● **Your objective**: Looking at the records below, say how many lines include "blue", and add nothing else.

****

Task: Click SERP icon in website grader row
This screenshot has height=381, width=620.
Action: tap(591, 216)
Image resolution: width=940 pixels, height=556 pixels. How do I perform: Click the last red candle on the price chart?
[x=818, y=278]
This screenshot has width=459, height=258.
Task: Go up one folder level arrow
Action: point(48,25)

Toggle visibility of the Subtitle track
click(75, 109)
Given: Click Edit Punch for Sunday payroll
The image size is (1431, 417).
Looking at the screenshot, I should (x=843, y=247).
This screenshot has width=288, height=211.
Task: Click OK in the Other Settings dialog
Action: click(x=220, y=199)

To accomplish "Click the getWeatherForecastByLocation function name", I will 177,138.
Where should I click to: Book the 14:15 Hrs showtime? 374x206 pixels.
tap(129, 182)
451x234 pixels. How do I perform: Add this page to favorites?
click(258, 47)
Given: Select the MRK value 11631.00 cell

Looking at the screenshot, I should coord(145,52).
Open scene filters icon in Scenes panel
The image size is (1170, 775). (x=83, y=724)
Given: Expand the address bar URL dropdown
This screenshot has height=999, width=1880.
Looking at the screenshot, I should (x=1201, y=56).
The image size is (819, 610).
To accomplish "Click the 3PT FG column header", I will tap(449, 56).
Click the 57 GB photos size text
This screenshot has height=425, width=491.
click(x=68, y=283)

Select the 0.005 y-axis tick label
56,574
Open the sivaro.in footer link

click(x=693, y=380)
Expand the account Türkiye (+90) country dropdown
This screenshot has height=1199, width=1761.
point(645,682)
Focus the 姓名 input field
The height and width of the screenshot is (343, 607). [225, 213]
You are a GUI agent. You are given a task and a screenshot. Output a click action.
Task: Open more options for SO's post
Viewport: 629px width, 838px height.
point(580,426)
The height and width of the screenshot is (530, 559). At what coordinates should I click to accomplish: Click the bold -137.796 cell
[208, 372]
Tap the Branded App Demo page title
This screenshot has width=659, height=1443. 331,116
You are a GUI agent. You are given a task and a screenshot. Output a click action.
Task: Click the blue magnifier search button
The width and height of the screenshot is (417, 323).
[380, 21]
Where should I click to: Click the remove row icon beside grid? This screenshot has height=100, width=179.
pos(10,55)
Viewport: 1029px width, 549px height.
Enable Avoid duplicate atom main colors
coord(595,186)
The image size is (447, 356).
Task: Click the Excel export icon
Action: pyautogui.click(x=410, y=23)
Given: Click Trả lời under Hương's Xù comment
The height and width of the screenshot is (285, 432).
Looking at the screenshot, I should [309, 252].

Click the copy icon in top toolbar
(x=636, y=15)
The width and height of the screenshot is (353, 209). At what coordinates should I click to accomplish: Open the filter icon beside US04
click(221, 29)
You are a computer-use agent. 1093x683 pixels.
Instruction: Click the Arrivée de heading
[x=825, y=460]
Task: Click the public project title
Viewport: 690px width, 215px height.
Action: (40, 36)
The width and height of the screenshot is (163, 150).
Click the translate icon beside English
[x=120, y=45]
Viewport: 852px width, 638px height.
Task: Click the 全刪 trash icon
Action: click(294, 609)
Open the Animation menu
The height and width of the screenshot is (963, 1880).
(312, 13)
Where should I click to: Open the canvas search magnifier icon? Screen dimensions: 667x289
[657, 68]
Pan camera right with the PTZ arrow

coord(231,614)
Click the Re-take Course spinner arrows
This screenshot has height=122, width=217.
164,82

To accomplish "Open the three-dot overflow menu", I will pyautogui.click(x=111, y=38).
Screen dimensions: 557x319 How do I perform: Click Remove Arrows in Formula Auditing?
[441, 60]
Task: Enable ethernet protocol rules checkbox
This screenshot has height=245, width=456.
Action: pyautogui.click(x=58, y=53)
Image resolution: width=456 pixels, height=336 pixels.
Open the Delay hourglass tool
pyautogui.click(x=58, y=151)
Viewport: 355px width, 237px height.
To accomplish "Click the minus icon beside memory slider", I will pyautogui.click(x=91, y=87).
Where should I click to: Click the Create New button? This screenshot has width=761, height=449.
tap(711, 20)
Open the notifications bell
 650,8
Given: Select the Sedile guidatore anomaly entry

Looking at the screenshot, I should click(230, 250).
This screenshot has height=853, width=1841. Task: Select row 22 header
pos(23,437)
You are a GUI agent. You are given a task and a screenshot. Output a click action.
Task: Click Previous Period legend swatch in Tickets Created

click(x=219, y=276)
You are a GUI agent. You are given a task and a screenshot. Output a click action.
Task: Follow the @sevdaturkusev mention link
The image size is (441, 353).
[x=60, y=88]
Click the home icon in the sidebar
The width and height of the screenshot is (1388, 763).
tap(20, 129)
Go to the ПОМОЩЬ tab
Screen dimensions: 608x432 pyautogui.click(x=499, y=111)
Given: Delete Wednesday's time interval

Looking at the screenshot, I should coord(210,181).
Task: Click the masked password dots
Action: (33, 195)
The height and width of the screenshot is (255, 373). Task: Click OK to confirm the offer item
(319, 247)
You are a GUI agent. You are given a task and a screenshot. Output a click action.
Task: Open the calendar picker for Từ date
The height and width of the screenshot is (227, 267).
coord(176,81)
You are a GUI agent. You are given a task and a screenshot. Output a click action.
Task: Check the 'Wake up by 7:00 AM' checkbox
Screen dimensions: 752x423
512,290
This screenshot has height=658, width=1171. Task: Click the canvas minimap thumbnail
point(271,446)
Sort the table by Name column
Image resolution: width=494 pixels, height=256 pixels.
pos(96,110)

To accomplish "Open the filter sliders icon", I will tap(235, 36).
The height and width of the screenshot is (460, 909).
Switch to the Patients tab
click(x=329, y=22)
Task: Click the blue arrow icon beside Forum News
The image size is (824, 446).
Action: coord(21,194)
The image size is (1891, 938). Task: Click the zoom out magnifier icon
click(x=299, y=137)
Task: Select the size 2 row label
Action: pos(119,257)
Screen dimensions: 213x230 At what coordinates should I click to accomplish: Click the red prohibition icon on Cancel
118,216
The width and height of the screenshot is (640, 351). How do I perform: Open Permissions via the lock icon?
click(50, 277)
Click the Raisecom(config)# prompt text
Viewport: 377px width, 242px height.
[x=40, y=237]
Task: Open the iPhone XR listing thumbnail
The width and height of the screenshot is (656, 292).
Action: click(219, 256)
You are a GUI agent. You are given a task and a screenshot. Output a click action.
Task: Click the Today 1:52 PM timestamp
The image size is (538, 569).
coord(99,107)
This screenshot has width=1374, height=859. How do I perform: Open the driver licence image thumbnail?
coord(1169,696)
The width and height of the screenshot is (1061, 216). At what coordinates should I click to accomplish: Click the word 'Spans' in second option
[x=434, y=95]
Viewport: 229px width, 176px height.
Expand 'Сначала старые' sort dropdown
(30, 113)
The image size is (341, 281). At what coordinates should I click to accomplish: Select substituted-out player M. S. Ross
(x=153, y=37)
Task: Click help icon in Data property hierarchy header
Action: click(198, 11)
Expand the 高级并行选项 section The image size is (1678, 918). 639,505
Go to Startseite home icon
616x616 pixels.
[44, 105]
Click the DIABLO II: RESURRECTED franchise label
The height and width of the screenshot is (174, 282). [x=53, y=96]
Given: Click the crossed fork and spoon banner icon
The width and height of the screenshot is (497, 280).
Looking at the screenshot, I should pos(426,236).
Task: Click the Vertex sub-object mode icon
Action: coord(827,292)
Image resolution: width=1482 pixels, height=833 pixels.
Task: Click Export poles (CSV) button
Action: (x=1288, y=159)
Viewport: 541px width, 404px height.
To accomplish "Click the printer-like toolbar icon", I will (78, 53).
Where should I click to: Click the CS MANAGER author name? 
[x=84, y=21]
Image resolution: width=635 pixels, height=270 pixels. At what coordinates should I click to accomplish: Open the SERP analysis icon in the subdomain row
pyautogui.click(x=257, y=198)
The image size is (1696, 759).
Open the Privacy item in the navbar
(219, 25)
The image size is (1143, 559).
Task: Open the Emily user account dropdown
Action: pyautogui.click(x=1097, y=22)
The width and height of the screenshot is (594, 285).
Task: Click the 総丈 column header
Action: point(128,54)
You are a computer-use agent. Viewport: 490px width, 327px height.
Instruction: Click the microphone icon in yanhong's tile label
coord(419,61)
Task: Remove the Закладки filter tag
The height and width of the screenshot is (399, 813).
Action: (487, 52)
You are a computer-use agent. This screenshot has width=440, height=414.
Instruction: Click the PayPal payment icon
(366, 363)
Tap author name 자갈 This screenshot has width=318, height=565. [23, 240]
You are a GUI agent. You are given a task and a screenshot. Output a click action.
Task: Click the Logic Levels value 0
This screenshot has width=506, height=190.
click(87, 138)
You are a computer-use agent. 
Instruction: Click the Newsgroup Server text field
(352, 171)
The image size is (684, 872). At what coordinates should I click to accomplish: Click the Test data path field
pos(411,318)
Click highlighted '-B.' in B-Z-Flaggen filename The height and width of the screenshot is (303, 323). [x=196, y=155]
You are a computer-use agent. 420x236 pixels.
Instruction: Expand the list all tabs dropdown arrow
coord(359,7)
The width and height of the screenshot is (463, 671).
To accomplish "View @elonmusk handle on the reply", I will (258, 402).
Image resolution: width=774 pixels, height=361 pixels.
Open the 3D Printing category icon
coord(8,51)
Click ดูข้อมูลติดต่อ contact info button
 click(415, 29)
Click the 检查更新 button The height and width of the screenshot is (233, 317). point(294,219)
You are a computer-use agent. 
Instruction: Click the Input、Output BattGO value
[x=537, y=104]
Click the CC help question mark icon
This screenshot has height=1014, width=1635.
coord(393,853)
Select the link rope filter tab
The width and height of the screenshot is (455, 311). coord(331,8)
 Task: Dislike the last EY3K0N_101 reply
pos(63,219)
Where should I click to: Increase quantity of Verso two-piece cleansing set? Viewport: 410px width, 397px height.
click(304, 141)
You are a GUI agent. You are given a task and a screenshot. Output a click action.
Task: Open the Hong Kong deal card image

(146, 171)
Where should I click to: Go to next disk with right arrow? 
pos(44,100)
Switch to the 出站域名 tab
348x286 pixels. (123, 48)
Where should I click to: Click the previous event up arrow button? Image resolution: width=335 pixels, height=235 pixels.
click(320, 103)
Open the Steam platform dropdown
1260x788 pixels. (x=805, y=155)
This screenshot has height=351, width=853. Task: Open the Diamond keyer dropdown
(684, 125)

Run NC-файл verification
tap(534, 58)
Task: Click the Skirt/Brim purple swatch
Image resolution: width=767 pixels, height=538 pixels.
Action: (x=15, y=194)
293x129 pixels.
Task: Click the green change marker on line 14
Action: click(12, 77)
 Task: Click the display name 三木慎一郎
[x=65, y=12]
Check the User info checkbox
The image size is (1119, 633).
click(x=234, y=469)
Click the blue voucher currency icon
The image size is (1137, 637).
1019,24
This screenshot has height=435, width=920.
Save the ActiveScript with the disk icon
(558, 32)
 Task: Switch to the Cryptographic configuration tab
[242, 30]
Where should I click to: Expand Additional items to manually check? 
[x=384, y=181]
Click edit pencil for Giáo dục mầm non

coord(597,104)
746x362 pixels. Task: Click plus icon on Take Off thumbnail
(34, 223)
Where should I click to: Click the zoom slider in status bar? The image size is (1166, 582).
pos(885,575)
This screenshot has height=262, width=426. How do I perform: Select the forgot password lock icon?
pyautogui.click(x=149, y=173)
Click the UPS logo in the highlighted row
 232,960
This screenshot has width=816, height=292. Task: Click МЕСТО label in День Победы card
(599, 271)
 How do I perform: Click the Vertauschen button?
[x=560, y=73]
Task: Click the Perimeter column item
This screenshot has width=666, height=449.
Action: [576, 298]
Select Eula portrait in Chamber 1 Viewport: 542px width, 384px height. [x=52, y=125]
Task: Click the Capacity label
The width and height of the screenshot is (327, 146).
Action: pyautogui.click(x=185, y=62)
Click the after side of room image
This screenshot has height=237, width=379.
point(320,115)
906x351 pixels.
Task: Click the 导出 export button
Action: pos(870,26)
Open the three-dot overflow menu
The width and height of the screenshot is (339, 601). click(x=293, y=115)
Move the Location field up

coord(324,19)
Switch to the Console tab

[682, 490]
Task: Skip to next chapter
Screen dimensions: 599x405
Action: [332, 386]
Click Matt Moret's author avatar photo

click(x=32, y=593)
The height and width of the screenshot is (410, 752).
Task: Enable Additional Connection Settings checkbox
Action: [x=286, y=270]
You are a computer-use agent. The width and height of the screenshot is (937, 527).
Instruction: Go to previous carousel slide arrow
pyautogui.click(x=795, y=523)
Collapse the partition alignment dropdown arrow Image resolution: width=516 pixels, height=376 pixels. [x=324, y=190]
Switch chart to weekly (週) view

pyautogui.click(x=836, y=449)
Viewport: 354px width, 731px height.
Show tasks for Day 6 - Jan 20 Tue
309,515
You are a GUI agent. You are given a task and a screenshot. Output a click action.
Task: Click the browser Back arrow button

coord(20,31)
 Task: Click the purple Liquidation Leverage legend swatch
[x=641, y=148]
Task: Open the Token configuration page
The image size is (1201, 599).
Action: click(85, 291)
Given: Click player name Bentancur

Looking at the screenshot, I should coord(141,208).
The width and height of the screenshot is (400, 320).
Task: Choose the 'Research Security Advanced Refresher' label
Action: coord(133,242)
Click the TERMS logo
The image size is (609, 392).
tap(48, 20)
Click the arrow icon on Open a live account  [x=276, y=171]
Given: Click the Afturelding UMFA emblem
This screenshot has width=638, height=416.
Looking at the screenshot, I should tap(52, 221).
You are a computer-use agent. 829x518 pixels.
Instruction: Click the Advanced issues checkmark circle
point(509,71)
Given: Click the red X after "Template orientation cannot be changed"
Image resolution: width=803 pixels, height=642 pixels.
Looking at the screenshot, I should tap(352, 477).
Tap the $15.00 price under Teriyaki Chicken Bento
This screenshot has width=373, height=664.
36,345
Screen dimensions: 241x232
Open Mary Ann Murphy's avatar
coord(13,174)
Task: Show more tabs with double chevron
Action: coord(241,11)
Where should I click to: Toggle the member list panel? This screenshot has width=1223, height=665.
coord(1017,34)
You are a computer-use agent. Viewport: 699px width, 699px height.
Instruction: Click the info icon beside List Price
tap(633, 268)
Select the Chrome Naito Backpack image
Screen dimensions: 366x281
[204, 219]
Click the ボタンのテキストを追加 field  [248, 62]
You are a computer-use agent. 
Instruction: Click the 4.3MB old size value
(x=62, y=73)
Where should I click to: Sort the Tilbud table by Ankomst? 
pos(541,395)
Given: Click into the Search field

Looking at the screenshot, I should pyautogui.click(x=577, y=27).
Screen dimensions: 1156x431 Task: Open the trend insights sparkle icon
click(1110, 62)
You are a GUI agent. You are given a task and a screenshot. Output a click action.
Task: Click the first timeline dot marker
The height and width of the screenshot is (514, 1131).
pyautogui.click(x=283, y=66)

****

● **Answer box**: 3